Collection entries
Start of Block

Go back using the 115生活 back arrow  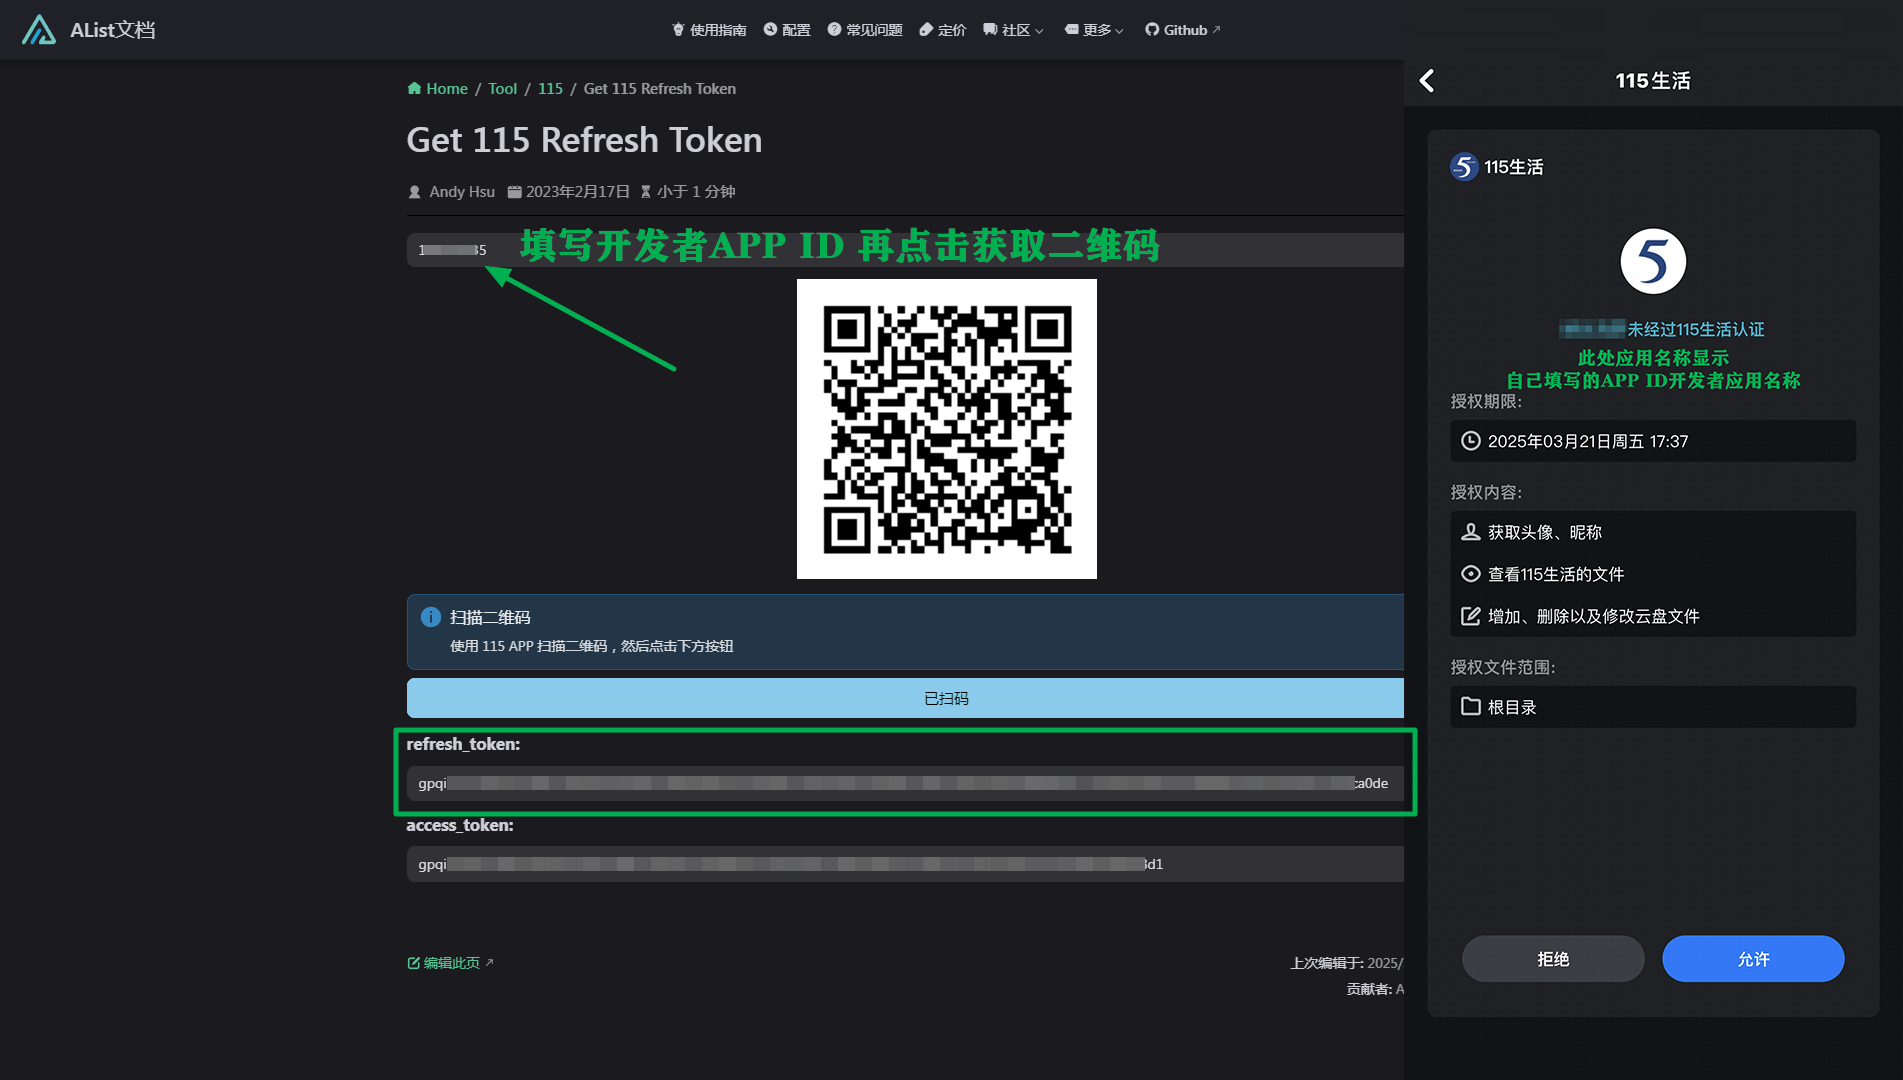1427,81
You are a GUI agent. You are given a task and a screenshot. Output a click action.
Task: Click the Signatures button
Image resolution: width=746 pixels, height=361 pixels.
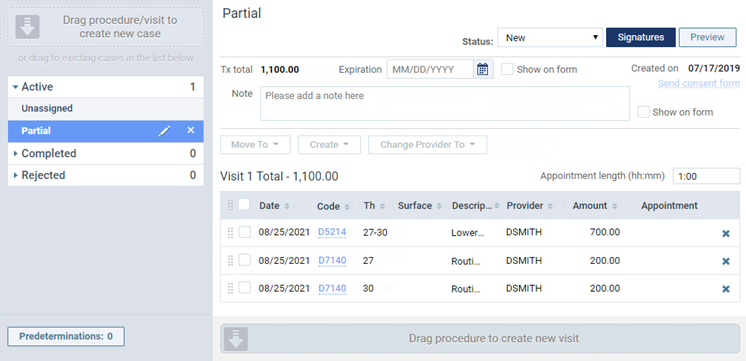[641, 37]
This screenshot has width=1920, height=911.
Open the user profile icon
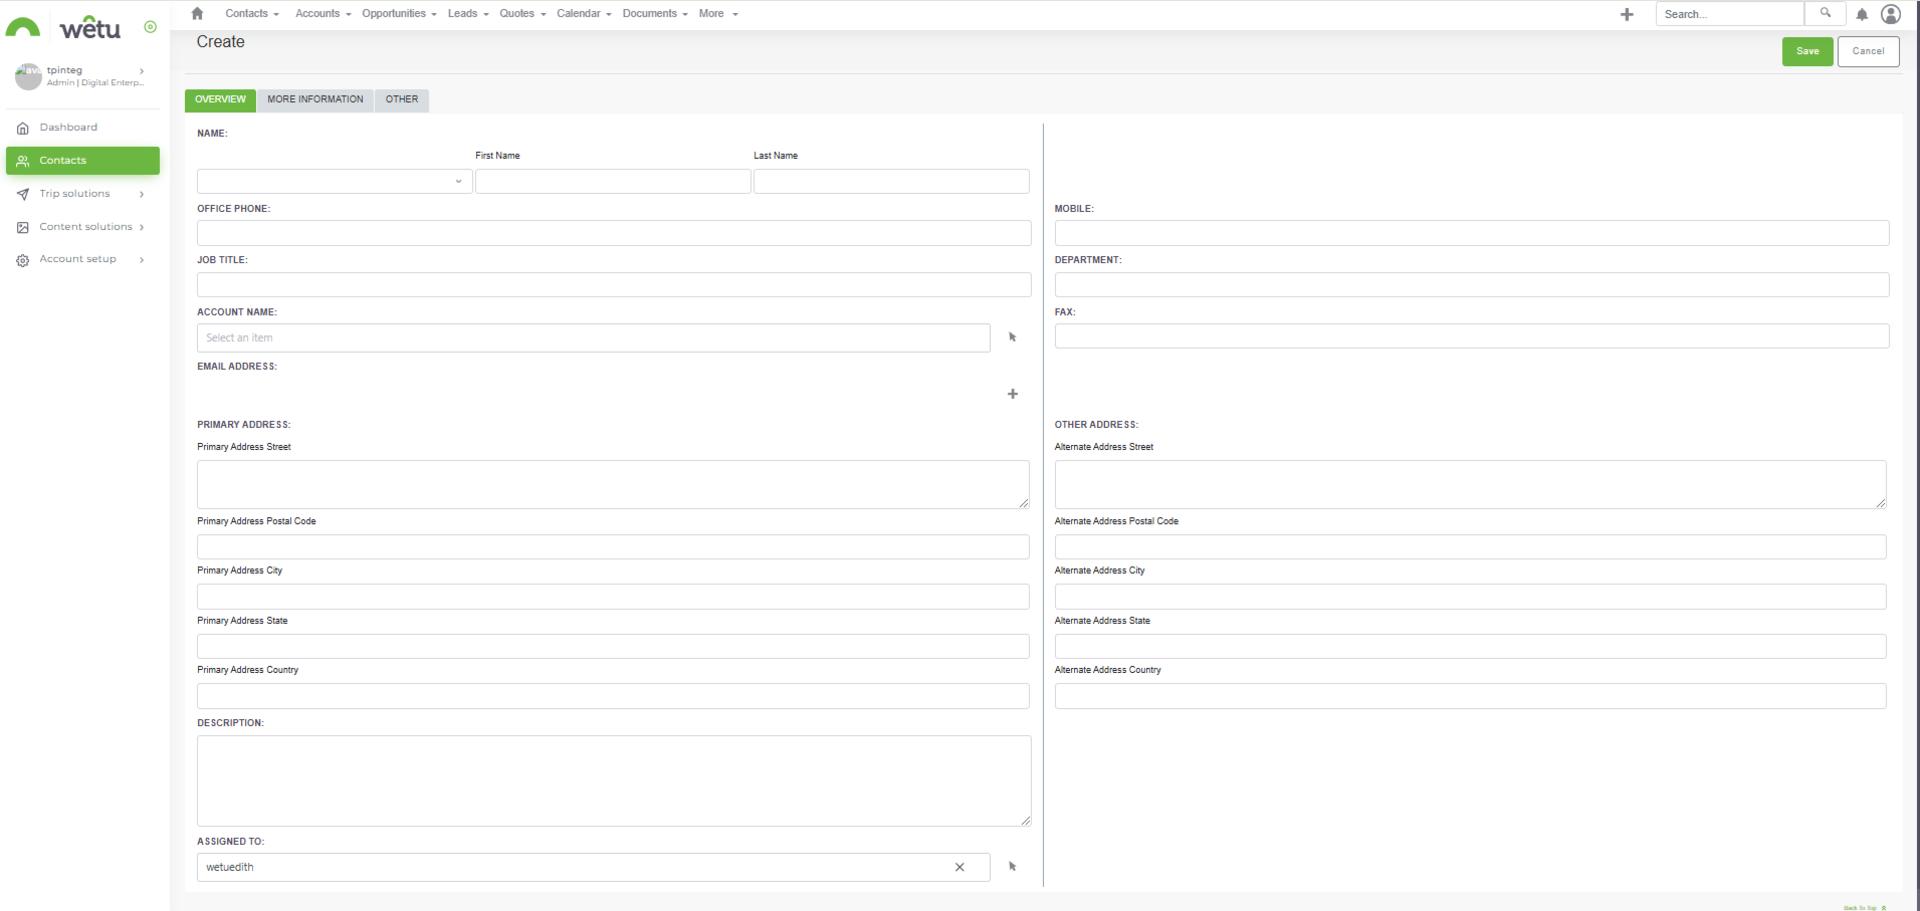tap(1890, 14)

End of Block

**EXERCISE DESCRIPTION**
Check the records above and copy each line that has the string "screenshot".

**RESPONSE**
You are a GUI agent. You are given a task and a screenshot. Output a click action.
This screenshot has width=1920, height=911.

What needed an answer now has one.